— START Excerpted passage —

In fact, Ardern gave the late-night manoeuvre legitimacy by implying that, in this case, the ends might justify the means inasmuch as the possibility of water being privatised was so reprehensible that forestalling it by entrenching the legislation might be warranted.
A stern letter from the Law Society later that week asserting the entrenchment “undermines democracy” and was “unconstitutional” seemed to finally jolt Ardern into the realisation that she was playing with fire and was likely to get badly burned.
What had hitherto been “quirky” and “novel” was promoted to the slightly graver category of “mistake”. Immediate moves were made to repeal the amendment but with no evidence the Prime Minister was deeply concerned about the insult and injury it had posed to democracy itself.
The chasm between Ardern’s breezy boast to Marin about a commitment to democracy and her actual indifference to constitutional tradition over entrenchment was revealing.
Standing alongside the Finnish Prime Minister, Ardern perhaps dreamt for a few minutes that she had somehow been transported to Finland’s magnificent Parliament in Helsinki where she could happily trumpet her imaginary democratic credentials without a backlash.
It has been observed that a peculiar transformation overtakes her when she travels overseas. At home she is usually very reluctant to defend democracy when asked, but once her plane touches down in a foreign country she becomes very keen to pose as its champion in front of adoring audiences.
At the Tech 4 Democracy summit in Madrid in June, she opined that the “real duty” of political leaders was “to nurture a thriving and effective democratic system that protects human rights and provides for people’s long-term wellbeing”.
In May, addressing 8000 students at Harvard, Ardern warned “democracy is fragile”.
She also reminded them that “the foundation of a strong democracy includes trust in institutions, experts and government — and this can be built up over decades but torn down in mere years.”
Her statement was no doubt intended to be viewed by her young American audience as a reference to Donald Trump, but it could also describe the destructive actions of her own government in pushing through the deeply unpopular Three / Five Waters programme by subterfuge.
This has included asking councils last year for feedback on whether they wanted to opt in even though the decision to not allow that choice had been made months before by Cabinet.
Another egregious example was provided last month by the stealthy extension of Three Waters to Five Waters. This was achieved by late amendments slipped in before the bill’s second reading with virtually no notice, without the matter having been discussed by Cabinet and months after submissions had closed.
When confronted about this deeply undemocratic manoeuvre by Newstalk ZB’s Barry Soper, Ardern insisted that the amended Water Services Entities Bill did not convert the three waters (freshwater, storm water and waste water) into five waters (with the late addition of coastal and geothermal) as he alleged.
Despite the fact that Soper was entirely correct — as anyone with reasonable comprehension skills could see from the legislation — the Prime Minister maintained he was wrong.
She claimed the reason for the “confusion” lay in shabby drafting. She would see, she said, if the parliamentary drafters could make it clearer.
The original text was perfectly clear of course — and possibly too clear in Ardern’s eyes. So presumably to throw the likes of Soper off the scent, the extension to Five Waters was subsequently hidden in other amendments that made it far less obvious.

— END Excerpted passage —

Required tasks
[1] Copy the part of the opinion piece on Ardern starting at "Standing alongside the" and ending at "without a backlash.".
[2] Which five waters does the opinion piece on Ardern name as making up Five Waters?
[3] According to the opinion piece on Ardern, how many students did she address at Harvard in May?
The entries that follow come from a separate source, not from the opinion piece on Ardern.

— START Data excerpts —

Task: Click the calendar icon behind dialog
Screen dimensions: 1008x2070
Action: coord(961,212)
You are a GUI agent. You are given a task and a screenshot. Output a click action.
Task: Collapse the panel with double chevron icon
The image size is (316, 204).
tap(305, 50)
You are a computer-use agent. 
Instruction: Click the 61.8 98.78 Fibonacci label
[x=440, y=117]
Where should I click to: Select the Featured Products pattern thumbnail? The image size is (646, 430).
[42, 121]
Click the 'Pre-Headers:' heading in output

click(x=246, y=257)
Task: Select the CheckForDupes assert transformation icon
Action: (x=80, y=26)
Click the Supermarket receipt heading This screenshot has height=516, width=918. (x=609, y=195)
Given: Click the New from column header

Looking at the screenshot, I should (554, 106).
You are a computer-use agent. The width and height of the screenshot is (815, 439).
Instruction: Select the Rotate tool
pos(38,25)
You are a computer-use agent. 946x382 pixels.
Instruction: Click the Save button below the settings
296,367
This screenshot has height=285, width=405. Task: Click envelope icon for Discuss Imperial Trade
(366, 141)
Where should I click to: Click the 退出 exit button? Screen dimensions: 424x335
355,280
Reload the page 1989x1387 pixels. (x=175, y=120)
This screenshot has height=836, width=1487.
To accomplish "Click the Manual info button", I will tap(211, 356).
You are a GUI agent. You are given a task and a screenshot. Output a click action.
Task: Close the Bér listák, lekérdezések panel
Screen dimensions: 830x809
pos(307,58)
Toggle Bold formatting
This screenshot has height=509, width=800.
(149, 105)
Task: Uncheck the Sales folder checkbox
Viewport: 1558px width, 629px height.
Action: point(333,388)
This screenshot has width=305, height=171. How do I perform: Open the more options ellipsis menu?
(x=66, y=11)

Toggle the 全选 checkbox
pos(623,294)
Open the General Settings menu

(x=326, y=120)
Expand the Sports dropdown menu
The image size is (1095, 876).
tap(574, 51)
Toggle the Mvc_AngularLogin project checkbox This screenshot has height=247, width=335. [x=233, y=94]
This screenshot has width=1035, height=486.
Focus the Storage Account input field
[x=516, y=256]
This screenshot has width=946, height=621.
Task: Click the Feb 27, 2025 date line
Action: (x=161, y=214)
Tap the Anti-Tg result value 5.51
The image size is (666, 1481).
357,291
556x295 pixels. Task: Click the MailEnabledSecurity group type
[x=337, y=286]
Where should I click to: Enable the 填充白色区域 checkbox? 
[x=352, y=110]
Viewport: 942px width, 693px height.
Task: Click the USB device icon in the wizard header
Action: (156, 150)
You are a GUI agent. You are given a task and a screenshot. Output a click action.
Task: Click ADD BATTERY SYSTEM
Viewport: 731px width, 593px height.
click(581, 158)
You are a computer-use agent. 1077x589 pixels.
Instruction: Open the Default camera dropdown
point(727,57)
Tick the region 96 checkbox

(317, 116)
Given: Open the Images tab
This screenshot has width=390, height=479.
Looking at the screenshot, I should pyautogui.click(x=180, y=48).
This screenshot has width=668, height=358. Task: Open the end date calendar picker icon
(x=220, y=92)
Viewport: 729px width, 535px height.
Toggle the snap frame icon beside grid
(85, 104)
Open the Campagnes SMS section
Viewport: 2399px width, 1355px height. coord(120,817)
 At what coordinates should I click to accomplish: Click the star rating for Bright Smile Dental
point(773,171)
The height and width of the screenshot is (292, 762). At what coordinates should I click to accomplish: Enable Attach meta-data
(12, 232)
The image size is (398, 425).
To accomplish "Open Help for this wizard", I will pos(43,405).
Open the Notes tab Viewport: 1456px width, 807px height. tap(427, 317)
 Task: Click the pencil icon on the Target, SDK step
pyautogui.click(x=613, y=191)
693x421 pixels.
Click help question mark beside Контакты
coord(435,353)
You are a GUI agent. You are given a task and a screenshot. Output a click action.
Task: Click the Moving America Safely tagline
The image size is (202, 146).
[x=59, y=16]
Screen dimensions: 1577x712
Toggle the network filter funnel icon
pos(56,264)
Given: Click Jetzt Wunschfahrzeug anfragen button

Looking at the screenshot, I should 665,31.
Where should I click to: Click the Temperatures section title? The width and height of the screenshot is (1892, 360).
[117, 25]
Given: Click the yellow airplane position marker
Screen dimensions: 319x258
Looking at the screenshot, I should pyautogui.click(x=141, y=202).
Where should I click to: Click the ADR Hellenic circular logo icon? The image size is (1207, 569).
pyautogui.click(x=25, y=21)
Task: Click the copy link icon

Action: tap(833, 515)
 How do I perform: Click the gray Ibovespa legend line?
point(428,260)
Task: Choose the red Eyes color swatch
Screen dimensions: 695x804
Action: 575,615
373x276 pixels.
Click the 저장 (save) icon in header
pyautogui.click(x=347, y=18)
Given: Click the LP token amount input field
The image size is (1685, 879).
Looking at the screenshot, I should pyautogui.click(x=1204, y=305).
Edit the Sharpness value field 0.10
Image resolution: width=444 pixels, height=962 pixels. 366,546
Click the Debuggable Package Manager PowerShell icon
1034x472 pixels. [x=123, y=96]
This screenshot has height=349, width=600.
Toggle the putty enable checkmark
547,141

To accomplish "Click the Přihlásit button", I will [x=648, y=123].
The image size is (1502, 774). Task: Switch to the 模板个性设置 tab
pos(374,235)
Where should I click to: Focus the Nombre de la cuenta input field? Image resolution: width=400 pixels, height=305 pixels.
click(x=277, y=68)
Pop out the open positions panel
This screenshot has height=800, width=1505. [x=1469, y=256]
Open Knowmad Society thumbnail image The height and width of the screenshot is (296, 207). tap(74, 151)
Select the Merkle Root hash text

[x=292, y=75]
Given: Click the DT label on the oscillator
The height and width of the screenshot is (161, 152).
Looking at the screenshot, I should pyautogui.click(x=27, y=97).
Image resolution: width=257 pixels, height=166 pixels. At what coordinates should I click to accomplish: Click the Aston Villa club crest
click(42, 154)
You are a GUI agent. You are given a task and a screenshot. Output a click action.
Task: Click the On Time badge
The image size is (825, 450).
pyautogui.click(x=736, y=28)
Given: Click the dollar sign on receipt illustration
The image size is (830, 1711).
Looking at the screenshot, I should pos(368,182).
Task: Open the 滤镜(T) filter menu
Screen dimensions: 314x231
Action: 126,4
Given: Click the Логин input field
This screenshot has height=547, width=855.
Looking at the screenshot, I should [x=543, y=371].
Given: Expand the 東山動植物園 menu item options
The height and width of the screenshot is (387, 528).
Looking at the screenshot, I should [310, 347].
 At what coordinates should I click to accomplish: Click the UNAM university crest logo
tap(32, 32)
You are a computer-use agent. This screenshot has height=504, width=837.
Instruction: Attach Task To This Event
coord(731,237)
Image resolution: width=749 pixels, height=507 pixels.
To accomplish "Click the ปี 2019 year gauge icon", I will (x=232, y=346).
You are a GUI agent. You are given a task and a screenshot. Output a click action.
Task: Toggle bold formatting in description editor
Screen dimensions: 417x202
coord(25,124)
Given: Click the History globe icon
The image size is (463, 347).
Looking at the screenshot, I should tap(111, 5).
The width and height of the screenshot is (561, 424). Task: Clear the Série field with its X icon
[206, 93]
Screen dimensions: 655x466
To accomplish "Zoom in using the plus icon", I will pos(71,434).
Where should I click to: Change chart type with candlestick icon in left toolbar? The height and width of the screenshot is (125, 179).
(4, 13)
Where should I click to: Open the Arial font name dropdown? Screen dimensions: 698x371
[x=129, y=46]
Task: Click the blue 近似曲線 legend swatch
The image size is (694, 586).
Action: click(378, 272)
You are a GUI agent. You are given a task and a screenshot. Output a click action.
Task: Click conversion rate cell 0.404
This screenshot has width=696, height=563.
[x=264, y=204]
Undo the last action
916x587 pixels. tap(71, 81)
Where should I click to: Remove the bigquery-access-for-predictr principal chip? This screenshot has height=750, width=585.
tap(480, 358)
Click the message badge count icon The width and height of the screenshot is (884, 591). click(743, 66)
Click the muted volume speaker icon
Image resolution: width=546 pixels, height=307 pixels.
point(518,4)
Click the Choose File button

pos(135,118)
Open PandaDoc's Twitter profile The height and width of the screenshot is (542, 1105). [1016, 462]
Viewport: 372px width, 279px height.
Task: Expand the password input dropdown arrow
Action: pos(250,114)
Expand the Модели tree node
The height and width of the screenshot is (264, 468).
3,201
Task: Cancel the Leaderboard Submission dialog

— END Data excerpts —

Answers for the exercise
[1]
Standing alongside the Finnish Prime Minister, Ardern perhaps dreamt for a few minutes that she had somehow been transported to Finland’s magnificent Parliament in Helsinki where she could happily trumpet her imaginary democratic credentials without a backlash.

[2] Freshwater, storm water, waste water, coastal, and geothermal.

[3] 8000 students.